**EXERCISE DETAILS**
Return, exactly and in full, the lines of the records below starting at the one with "1200x713 pixels." and ending at the one with "The height and width of the screenshot is (534, 753).", and no other lines.

Saved data entries
******************************

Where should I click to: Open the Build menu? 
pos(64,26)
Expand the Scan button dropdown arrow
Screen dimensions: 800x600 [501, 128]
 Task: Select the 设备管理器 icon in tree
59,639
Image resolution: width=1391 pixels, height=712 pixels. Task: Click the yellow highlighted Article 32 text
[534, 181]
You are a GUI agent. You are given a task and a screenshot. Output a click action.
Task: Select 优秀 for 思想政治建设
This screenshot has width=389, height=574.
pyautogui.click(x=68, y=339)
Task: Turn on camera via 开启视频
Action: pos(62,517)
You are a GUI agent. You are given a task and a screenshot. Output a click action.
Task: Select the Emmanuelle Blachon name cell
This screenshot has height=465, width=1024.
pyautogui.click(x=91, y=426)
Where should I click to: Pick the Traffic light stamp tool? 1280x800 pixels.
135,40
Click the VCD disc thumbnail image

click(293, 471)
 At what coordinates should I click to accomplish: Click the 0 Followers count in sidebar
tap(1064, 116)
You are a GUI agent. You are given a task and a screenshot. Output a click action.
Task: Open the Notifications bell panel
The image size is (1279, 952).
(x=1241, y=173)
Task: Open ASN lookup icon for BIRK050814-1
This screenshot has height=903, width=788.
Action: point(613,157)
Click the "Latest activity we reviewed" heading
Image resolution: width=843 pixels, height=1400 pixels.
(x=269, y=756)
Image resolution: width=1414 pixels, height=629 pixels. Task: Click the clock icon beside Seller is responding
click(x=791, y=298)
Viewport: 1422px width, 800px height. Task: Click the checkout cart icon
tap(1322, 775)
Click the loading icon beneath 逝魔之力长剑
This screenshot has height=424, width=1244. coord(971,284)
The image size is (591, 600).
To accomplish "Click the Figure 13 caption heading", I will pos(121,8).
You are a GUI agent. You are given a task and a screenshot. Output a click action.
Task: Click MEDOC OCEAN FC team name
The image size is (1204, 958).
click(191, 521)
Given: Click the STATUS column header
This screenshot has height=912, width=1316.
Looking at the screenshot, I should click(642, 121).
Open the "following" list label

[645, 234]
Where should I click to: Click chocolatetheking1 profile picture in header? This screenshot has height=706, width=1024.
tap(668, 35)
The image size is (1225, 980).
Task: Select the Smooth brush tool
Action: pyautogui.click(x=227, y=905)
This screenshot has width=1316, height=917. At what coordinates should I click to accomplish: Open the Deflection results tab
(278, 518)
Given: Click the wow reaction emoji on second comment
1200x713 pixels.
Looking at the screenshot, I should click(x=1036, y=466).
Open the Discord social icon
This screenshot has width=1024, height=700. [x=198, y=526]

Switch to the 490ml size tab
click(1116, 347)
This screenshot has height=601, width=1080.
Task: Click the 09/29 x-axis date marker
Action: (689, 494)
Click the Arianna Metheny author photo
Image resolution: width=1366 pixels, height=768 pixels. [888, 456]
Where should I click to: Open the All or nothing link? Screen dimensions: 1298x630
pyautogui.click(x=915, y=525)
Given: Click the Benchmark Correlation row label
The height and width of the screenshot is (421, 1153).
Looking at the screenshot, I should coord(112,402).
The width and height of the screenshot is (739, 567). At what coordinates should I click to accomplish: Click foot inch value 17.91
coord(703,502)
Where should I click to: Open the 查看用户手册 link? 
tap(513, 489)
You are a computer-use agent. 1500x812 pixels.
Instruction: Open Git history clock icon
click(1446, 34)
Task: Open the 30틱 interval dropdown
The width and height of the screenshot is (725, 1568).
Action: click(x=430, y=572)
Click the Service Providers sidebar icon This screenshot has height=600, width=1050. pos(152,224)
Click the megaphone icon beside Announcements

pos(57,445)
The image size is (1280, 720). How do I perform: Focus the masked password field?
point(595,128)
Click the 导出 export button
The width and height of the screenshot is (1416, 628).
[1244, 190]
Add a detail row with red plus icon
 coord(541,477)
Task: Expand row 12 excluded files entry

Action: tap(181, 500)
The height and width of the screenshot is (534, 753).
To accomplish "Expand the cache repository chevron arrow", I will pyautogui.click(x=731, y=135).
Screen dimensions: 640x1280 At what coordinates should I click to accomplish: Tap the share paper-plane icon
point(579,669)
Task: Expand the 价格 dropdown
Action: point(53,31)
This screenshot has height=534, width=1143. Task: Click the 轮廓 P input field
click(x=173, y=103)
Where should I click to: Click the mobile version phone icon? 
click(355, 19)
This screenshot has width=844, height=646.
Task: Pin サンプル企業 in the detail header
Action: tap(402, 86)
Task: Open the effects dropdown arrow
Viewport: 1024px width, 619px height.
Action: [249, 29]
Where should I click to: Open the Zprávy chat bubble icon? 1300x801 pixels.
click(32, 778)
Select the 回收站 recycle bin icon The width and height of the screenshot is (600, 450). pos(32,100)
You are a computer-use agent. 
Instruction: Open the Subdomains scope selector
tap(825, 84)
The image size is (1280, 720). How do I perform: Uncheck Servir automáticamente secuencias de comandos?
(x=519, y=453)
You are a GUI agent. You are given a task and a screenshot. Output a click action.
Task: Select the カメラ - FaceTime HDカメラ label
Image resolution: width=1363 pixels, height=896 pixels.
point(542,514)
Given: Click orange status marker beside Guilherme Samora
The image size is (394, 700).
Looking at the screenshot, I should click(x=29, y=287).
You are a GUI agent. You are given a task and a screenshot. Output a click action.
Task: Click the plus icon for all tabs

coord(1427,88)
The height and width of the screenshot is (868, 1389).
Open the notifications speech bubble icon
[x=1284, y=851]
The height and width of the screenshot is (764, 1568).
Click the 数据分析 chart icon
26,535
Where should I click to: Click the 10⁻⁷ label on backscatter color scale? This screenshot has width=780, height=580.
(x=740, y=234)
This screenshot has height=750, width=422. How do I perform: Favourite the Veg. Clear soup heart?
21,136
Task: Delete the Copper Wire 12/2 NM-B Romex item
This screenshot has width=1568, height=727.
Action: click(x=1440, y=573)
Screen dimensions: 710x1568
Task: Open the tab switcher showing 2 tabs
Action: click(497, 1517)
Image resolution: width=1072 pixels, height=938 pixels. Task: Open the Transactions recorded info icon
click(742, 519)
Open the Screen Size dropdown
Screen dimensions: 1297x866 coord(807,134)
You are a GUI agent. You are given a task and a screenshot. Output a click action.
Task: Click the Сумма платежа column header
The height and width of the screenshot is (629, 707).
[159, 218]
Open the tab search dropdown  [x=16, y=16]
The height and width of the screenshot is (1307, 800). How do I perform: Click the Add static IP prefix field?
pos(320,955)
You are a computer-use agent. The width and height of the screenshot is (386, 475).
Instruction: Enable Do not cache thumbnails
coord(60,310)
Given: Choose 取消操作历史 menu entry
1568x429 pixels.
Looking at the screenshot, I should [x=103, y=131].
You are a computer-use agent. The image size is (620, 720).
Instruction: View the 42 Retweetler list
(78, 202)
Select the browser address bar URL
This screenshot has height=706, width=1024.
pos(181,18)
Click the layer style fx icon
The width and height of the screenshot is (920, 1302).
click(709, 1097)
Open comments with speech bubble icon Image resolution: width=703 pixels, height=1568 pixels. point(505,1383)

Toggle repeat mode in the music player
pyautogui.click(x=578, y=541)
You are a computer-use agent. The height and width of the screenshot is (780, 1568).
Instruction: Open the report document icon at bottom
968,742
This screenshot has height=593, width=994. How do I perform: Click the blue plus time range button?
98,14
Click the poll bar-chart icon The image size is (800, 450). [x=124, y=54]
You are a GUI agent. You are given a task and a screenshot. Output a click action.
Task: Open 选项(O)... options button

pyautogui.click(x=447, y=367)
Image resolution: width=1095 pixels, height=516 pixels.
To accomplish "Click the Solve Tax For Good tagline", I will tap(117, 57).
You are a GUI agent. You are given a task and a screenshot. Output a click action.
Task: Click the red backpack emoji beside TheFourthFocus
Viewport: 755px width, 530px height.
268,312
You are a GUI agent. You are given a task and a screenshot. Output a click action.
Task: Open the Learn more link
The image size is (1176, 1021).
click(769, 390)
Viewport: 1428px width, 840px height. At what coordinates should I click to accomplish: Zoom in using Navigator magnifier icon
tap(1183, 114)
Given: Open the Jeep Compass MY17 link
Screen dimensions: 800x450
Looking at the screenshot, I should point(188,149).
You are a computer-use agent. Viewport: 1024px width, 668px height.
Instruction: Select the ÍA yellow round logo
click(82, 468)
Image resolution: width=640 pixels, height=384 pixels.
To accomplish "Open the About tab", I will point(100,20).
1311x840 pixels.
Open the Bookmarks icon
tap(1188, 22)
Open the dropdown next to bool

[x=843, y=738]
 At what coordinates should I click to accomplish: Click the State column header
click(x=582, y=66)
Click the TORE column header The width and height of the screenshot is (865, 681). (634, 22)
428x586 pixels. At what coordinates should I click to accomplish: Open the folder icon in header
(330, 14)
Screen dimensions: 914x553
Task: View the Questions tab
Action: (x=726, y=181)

******************************

**RESPONSE BELOW**
1200x713 pixels.
Looking at the screenshot, I should click(x=1036, y=466).
Open the Discord social icon
This screenshot has width=1024, height=700. [x=198, y=526]

Switch to the 490ml size tab
click(1116, 347)
This screenshot has height=601, width=1080.
Task: Click the 09/29 x-axis date marker
Action: (689, 494)
Click the Arianna Metheny author photo
Image resolution: width=1366 pixels, height=768 pixels. [888, 456]
Where should I click to: Open the All or nothing link? Screen dimensions: 1298x630
pyautogui.click(x=915, y=525)
Given: Click the Benchmark Correlation row label
The height and width of the screenshot is (421, 1153).
Looking at the screenshot, I should coord(112,402).
The width and height of the screenshot is (739, 567). At what coordinates should I click to accomplish: Click foot inch value 17.91
coord(703,502)
Where should I click to: Open the 查看用户手册 link? 
tap(513, 489)
You are a computer-use agent. 1500x812 pixels.
Instruction: Open Git history clock icon
click(1446, 34)
Task: Open the 30틱 interval dropdown
The width and height of the screenshot is (725, 1568).
Action: click(x=430, y=572)
Click the Service Providers sidebar icon This screenshot has height=600, width=1050. pos(152,224)
Click the megaphone icon beside Announcements

pos(57,445)
The image size is (1280, 720). How do I perform: Focus the masked password field?
point(595,128)
Click the 导出 export button
The width and height of the screenshot is (1416, 628).
[1244, 190]
Add a detail row with red plus icon
 coord(541,477)
Task: Expand row 12 excluded files entry

Action: tap(181, 500)
The height and width of the screenshot is (534, 753).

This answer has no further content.